Data extracted from a collection
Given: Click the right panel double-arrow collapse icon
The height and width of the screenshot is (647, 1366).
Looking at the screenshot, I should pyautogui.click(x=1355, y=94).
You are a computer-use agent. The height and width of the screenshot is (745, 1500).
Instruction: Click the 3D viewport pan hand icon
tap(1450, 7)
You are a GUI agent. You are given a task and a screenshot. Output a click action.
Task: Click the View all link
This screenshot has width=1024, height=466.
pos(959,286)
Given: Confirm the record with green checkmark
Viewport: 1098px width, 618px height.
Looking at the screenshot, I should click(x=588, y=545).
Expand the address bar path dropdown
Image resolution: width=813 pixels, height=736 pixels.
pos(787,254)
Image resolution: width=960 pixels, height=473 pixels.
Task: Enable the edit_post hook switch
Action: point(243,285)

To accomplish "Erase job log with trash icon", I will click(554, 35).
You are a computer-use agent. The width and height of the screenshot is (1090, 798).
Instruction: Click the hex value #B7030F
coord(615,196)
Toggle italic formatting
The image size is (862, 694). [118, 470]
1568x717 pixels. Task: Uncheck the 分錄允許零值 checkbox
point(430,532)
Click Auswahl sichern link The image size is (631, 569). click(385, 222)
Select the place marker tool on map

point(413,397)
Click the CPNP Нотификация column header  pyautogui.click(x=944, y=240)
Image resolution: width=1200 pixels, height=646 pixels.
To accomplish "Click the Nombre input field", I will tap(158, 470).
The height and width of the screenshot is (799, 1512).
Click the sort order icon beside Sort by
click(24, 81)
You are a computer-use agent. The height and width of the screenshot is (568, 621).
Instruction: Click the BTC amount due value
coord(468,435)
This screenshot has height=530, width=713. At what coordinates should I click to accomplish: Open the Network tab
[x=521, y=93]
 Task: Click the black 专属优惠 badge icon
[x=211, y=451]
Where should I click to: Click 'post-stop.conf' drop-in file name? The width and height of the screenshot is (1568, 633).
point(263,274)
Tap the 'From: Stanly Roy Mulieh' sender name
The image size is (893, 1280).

What is being asked:
Please filter the data down to the lines containing the word "will".

Expected output:
To accomplish "Erase job log with trash icon", I will click(554, 35).
To accomplish "Click the Nombre input field", I will tap(158, 470).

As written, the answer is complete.